Collected data

Content starts

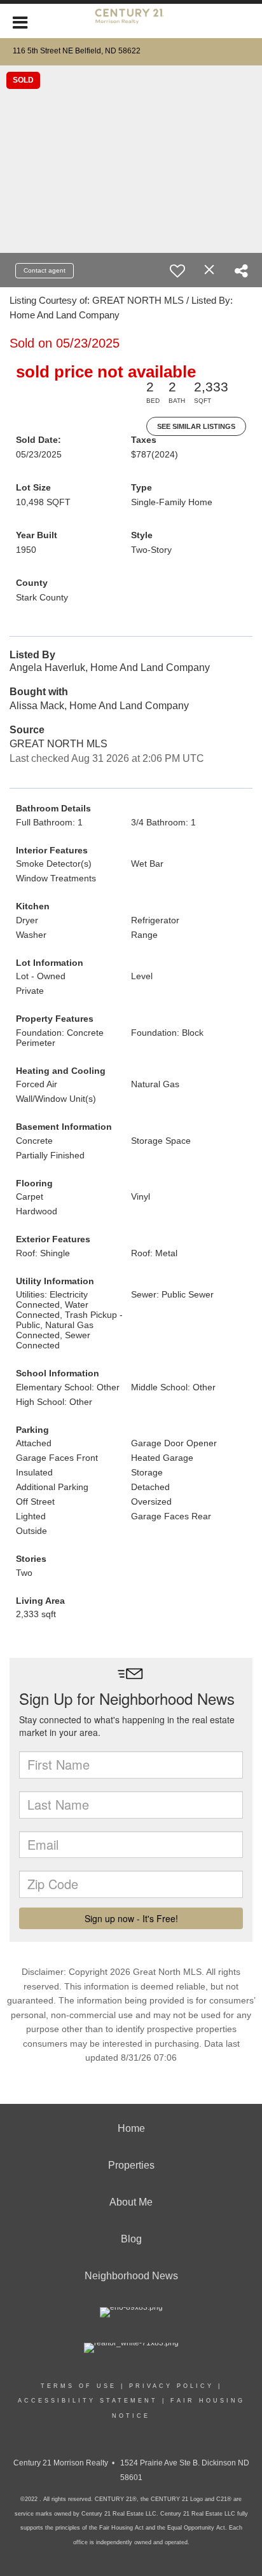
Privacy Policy (171, 2386)
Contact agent (45, 270)
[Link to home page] (131, 21)
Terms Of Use (78, 2386)
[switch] (177, 270)
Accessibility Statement (88, 2400)
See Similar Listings (196, 426)
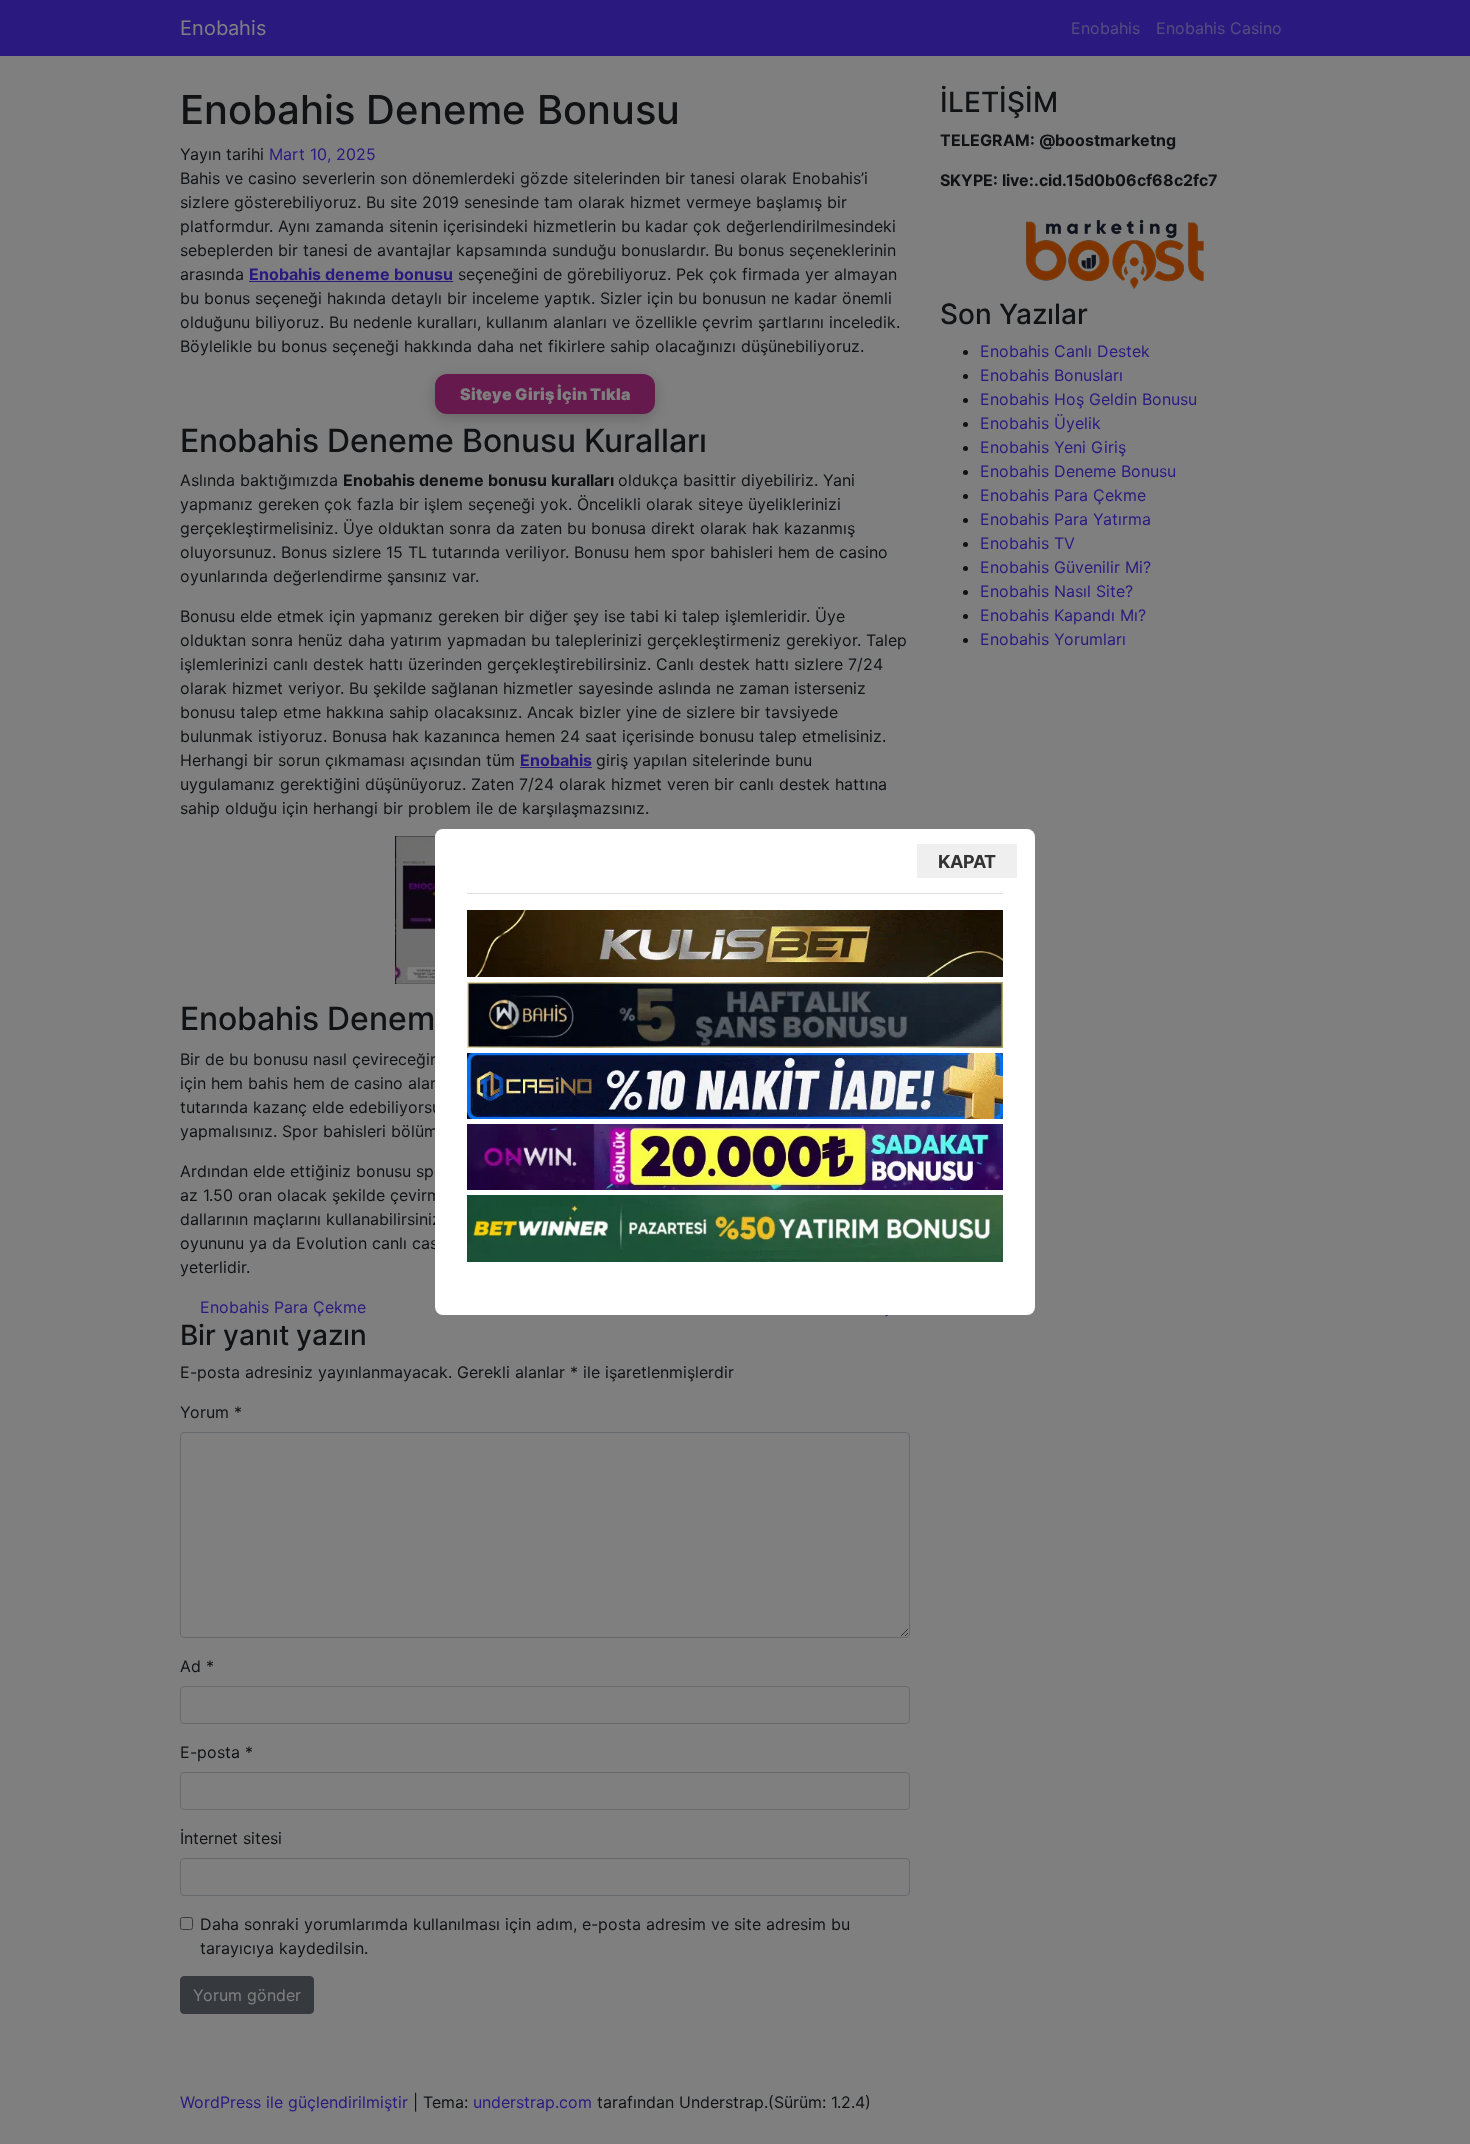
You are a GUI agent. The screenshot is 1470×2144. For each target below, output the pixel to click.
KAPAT (967, 861)
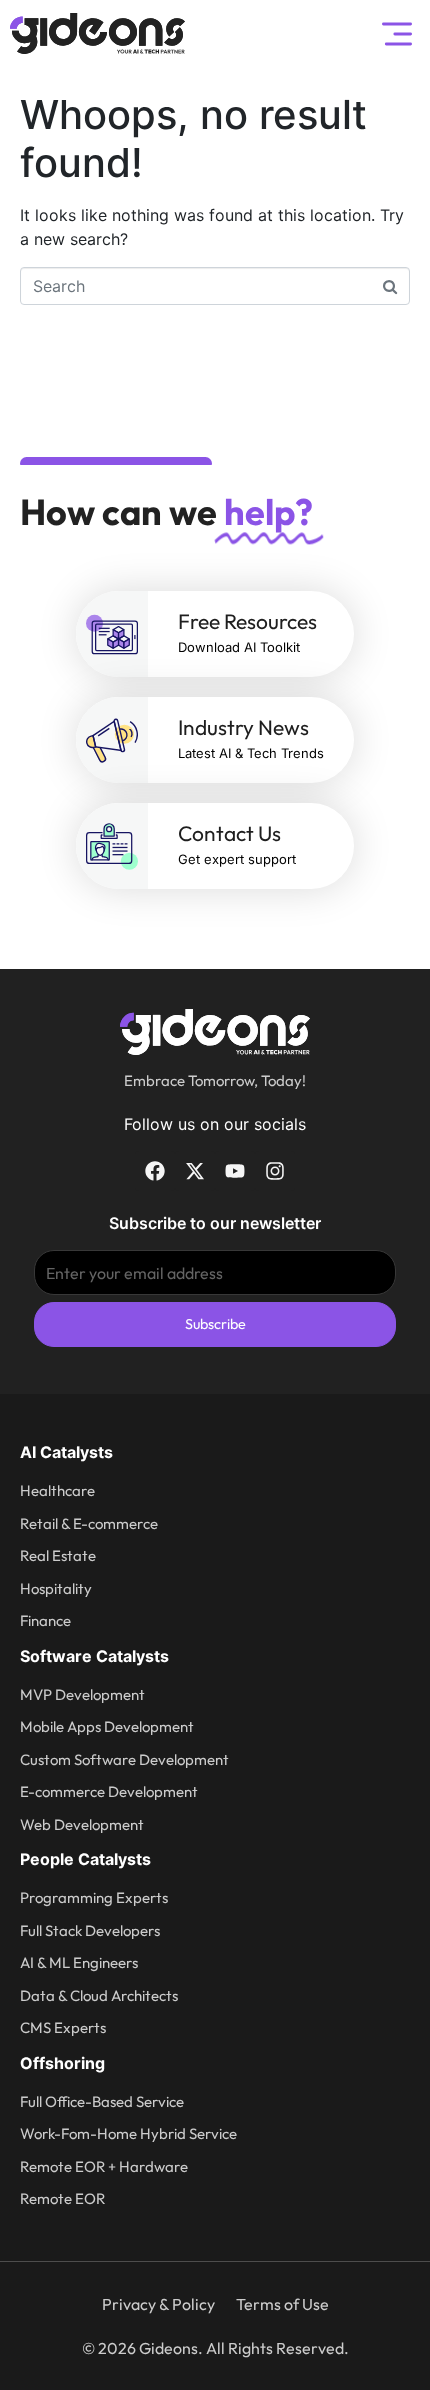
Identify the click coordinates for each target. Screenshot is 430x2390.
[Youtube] (235, 1171)
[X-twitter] (195, 1171)
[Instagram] (275, 1171)
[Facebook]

Content ends

→ **Exercise requirements**
Pictures should be omitted. Please return exactly the lines from the line that holds "[switch] (177, 270)" through the end of the records.

→ **Answer to this task**
[switch] (177, 270)
Accessibility Statement (88, 2400)
See Similar Listings (196, 426)
You are a GUI agent. The screenshot is 1470×2144. For each target below, output the pixel to click.
KAPAT (967, 861)
Identify the click coordinates for each target. Screenshot is 430x2390.
[Youtube] (235, 1171)
[X-twitter] (195, 1171)
[Instagram] (275, 1171)
[Facebook]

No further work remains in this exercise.